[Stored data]
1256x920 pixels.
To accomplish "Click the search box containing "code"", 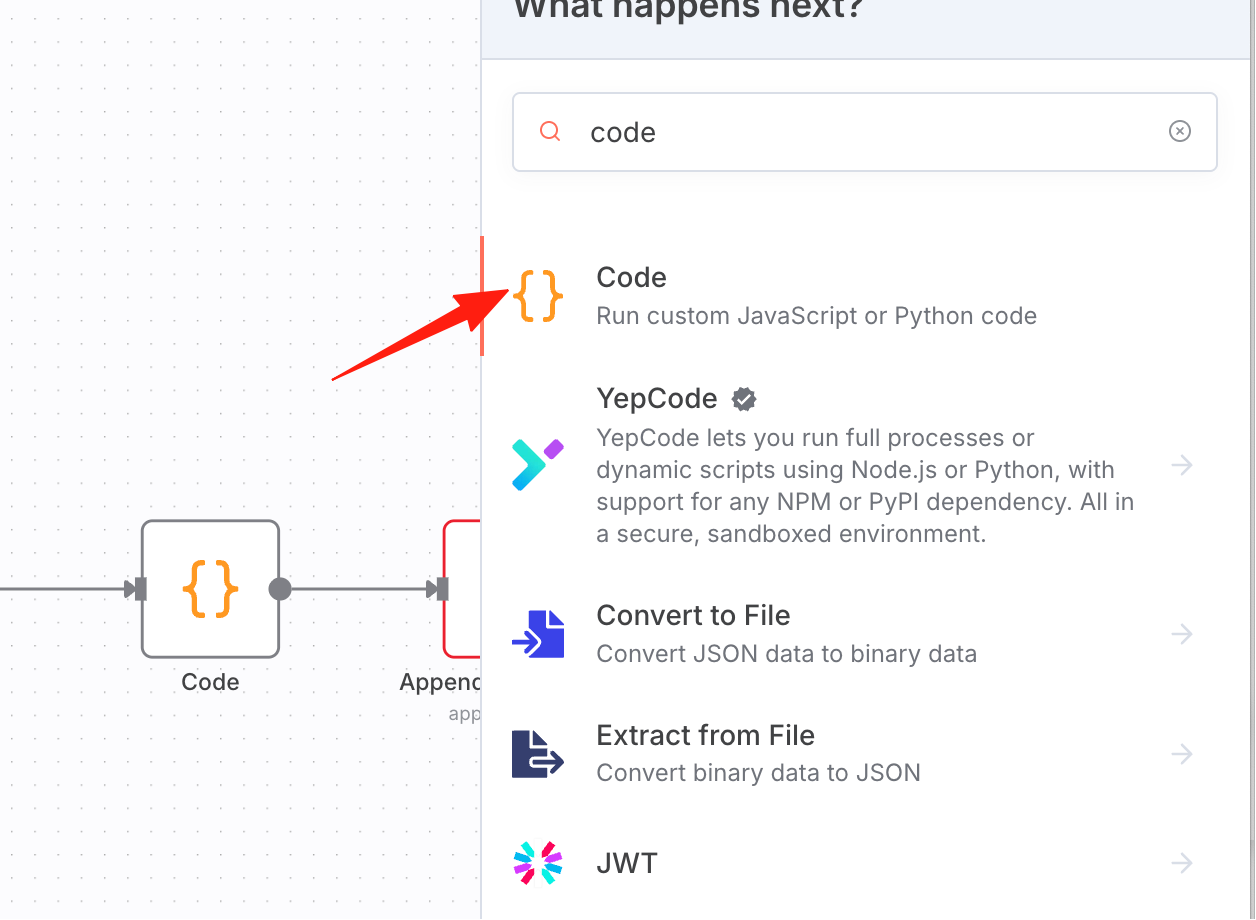I will tap(864, 132).
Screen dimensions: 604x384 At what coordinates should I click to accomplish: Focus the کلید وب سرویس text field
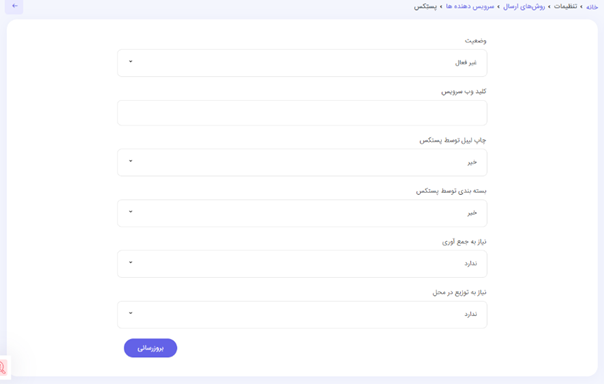click(302, 113)
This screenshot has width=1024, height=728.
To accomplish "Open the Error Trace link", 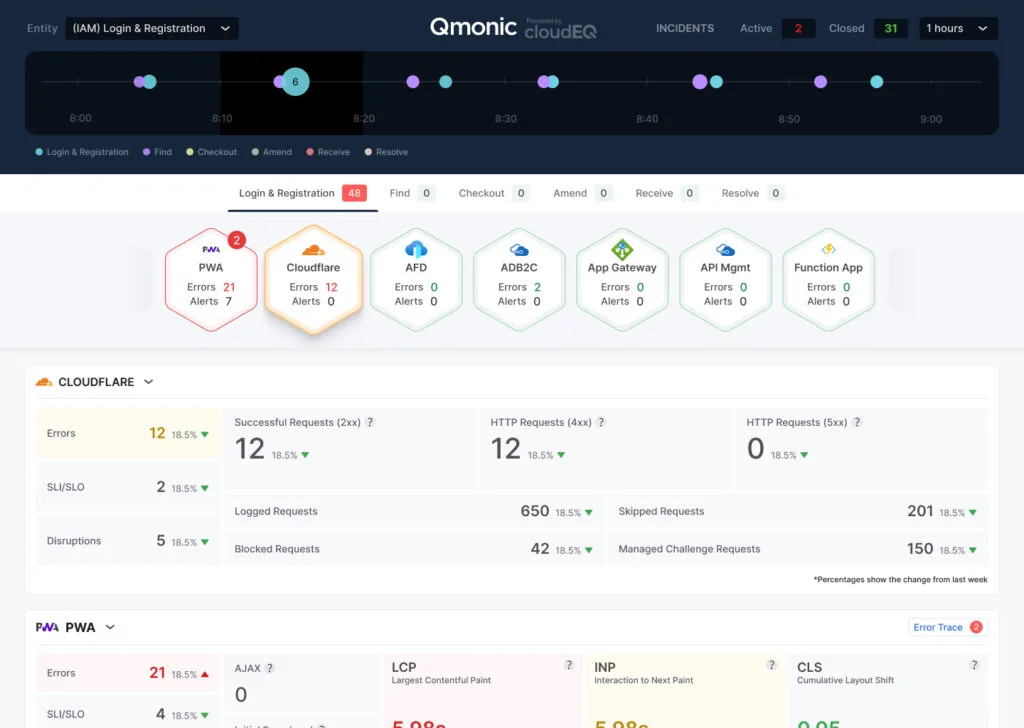I will [939, 627].
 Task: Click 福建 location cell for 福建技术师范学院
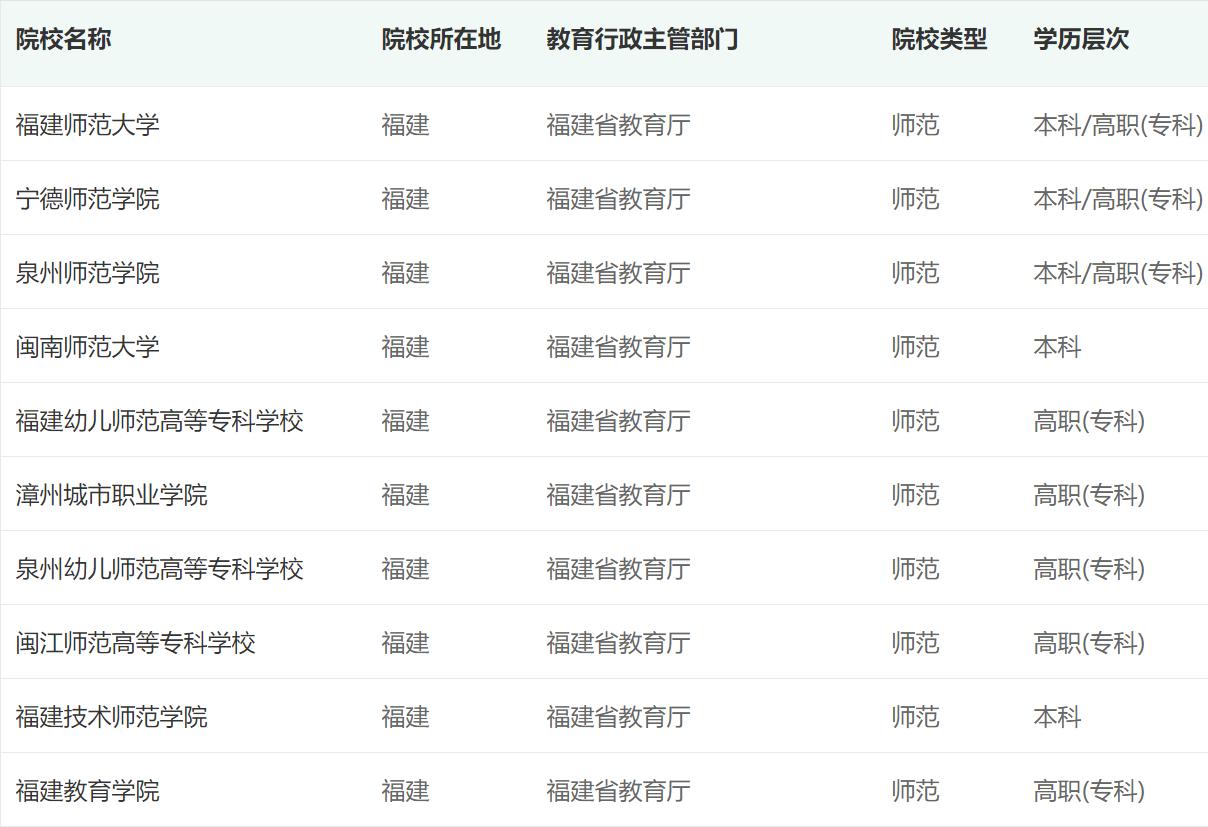(405, 717)
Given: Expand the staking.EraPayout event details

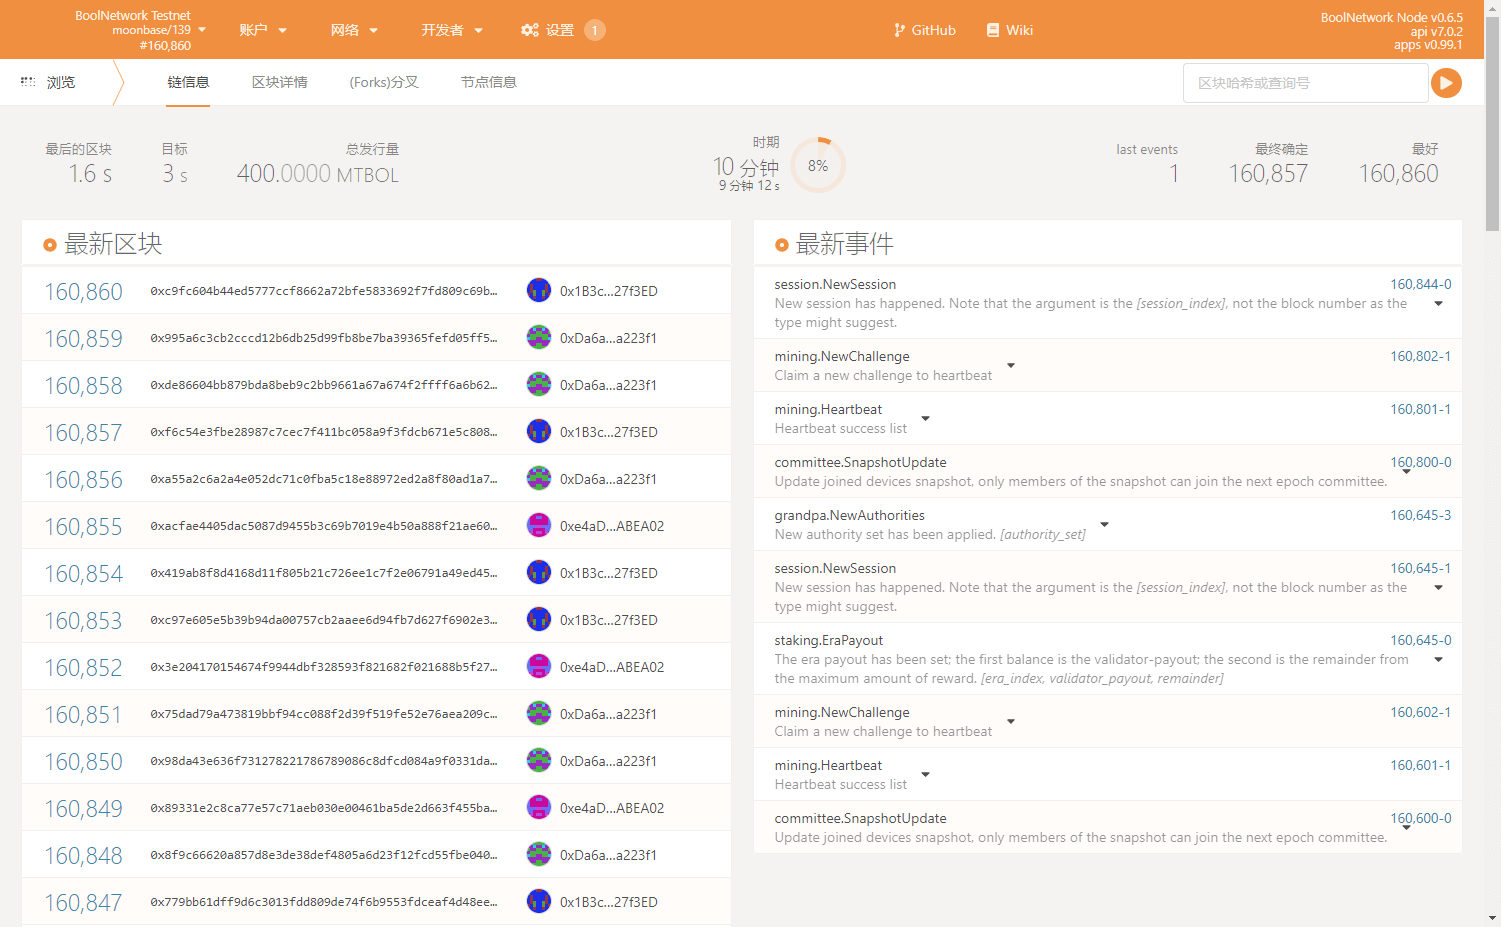Looking at the screenshot, I should click(x=1438, y=660).
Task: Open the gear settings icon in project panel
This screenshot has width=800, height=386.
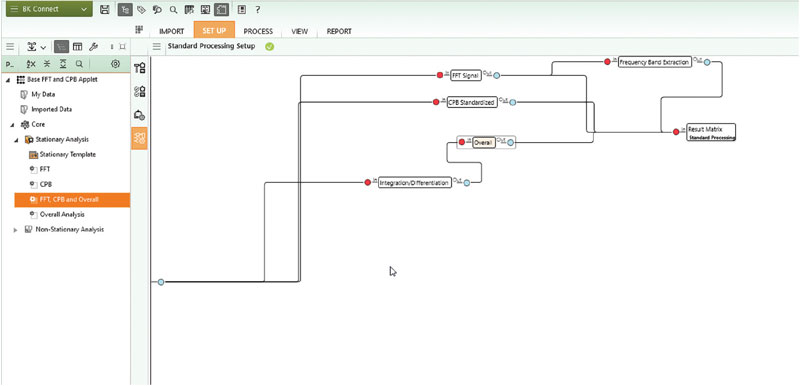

◆ What is needed: Copy out every line from the data above that has "height" in it.

◆ The completed task:
This screenshot has width=1024, height=728.
This screenshot has width=800, height=386.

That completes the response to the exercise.